▶ Apply what you read:
1: Decide whether each statement agrees with the passage about the Alfredo Kraus Auditorium below. Answer yes or no for each, and quote the deciding words of the passage. (a) The Symphony Hall can hold 1,656 people. (b) The Symphony Hall is circular. (c) The Hall's organ is the only religious organ on Gran Canaria.
2: Extend the passage about the Alfredo Kraus Auditorium below, picking up right after its last sentence.

(Beginning of Document text)

The Alfredo Kraus Auditorium hosts the annual Las Palmas de Gran Canaria International Film Festival and the Canary Islands Music Festival, among other festivals, as well as promoting competitions, exhibitions, congresses and conventions. It is the headquarter of the Philharmonic Orchestra of Gran Canaria.

In the auditorium complex is also the Palacio de Congresos de Canarias located.

== Symphony Hall ==
The Symphony Hall has a capacity to accommodate 1,656 people. Measuring 1,650 m^{2} , its hexagonal shape was designed for extraordinary acoustics.

In the Hall, apart from the enormous window that opens between the stalls and the sea, there is a spectacular organ which, with its 2,750 pipes, is one of the largest in the Canary Islands and the only secular organ on the island of Gran Canaria.

(End of Document text)
(Beginning of Entries provided)

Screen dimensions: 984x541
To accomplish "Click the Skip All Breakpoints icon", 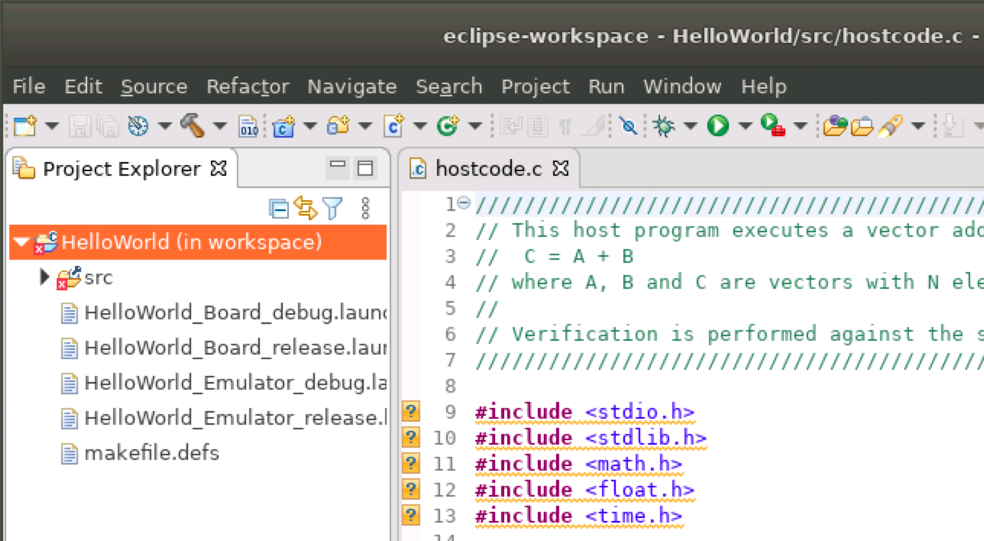I will point(627,125).
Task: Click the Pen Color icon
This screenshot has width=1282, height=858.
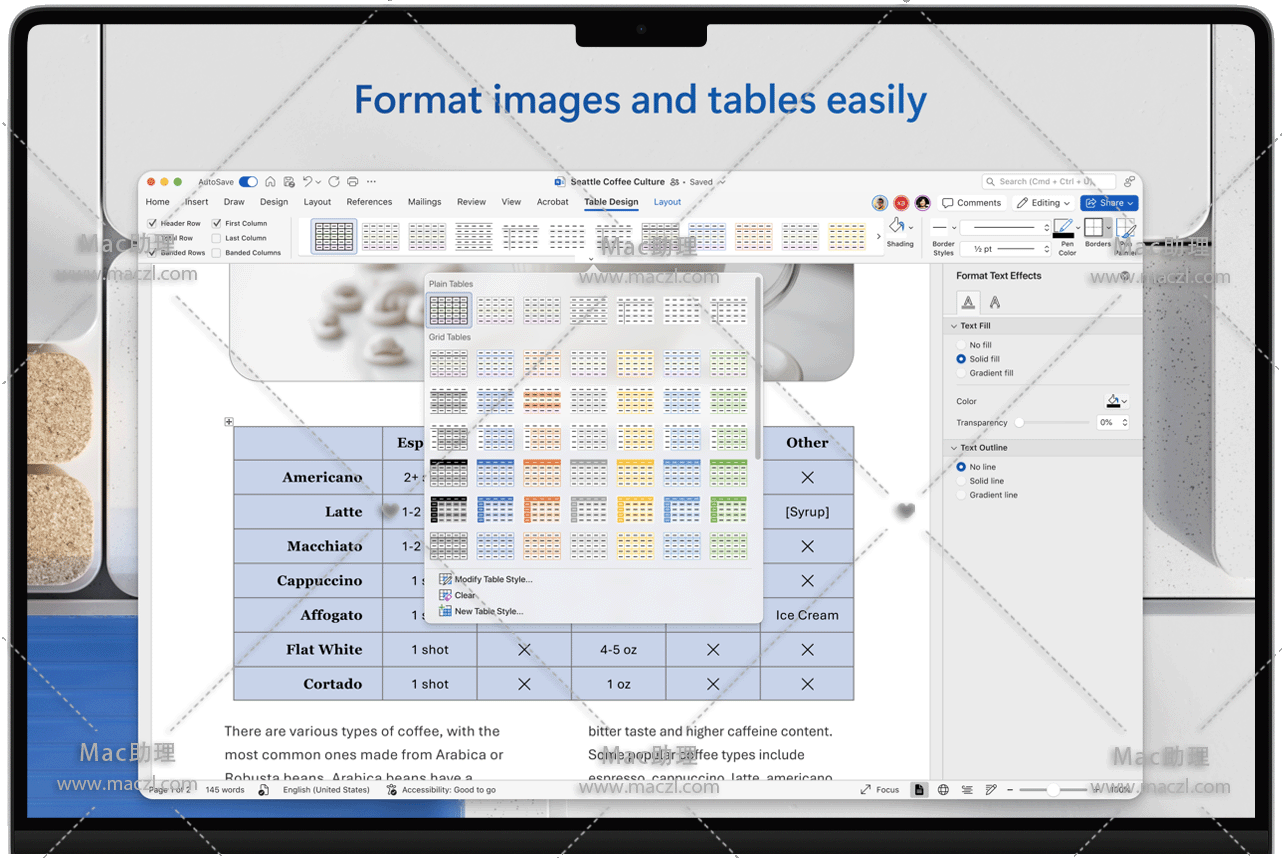Action: tap(1063, 228)
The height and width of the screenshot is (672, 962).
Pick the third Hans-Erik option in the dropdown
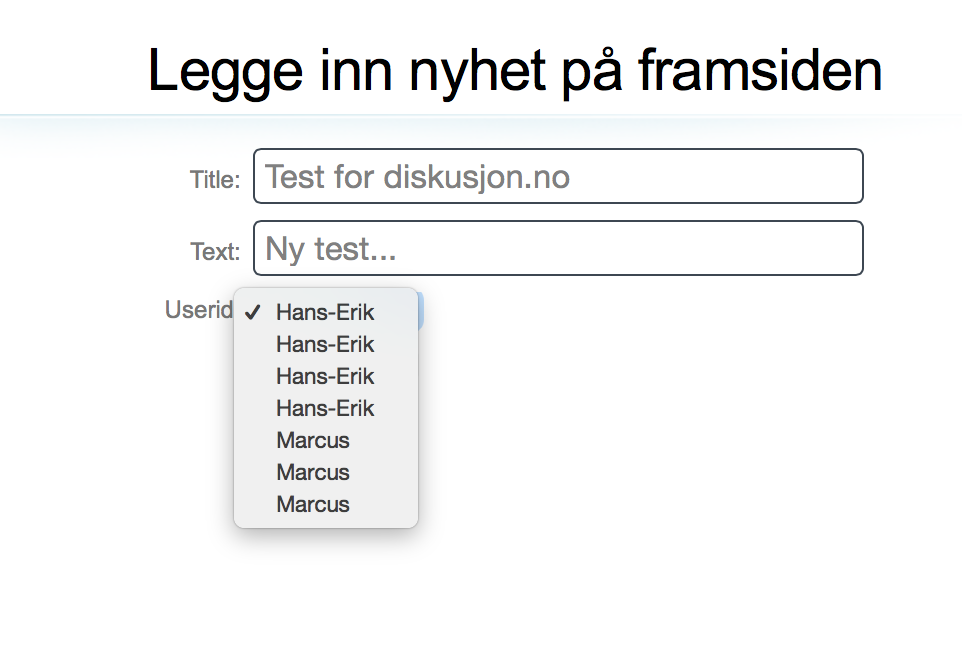(326, 376)
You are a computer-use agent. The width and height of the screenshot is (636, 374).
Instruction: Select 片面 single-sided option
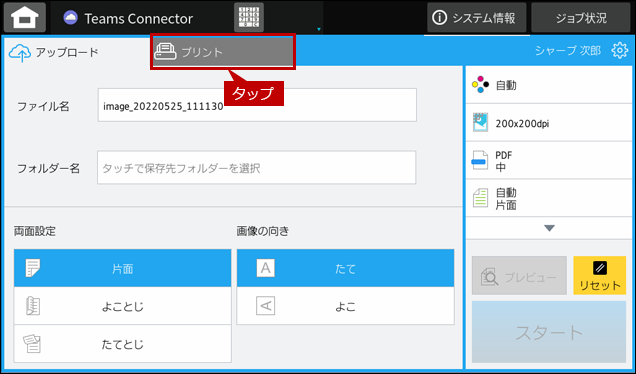tap(122, 268)
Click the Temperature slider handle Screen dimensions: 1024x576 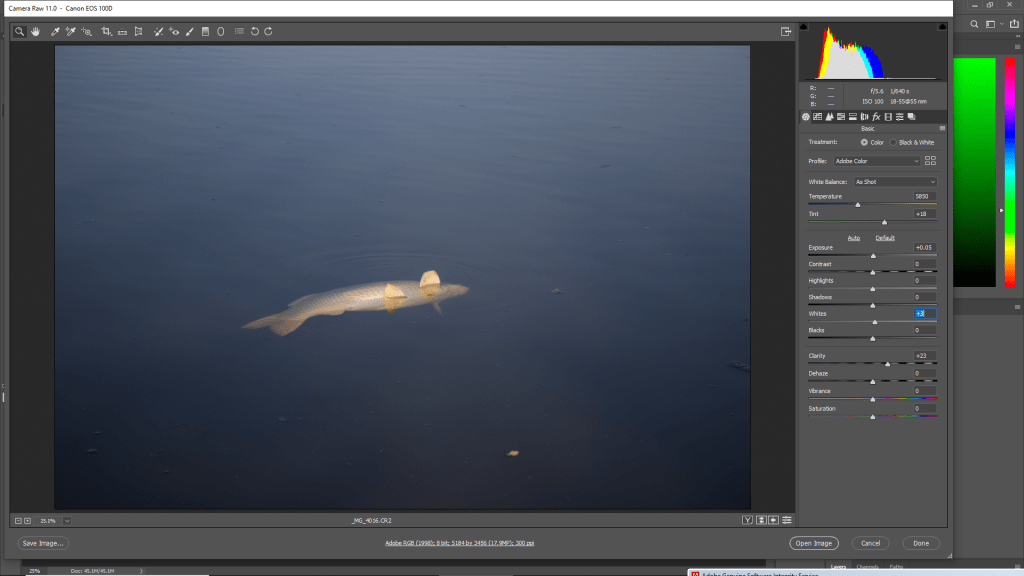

(End of Entries provided)

▶ Answers in order:
1:
(a) Yes: "The Symphony Hall has a capacity to accommodate 1,656 people."
(b) No: "its hexagonal shape was designed for extraordinary acoustics."
(c) No: "the only secular organ on the island of Gran Canaria."

2:
The organ was inaugurated on 21 October 1999 with a concert in the presence of Princess Irene of Greece. The recital, given by organist Wolfgang Seifen, was in aid of the Fundación Mundo en Armonía.

In November 2002 the Auditorium was extended with two new halls: San Borondón and Alegranza. Eight years later, on 3 November 2010, the range of venues was completed with the inauguration of a multi-purpose hall, also designed by Óscar Tusquets, which incorporates a mechanism for collecting the seats and thus accommodating all kinds of events.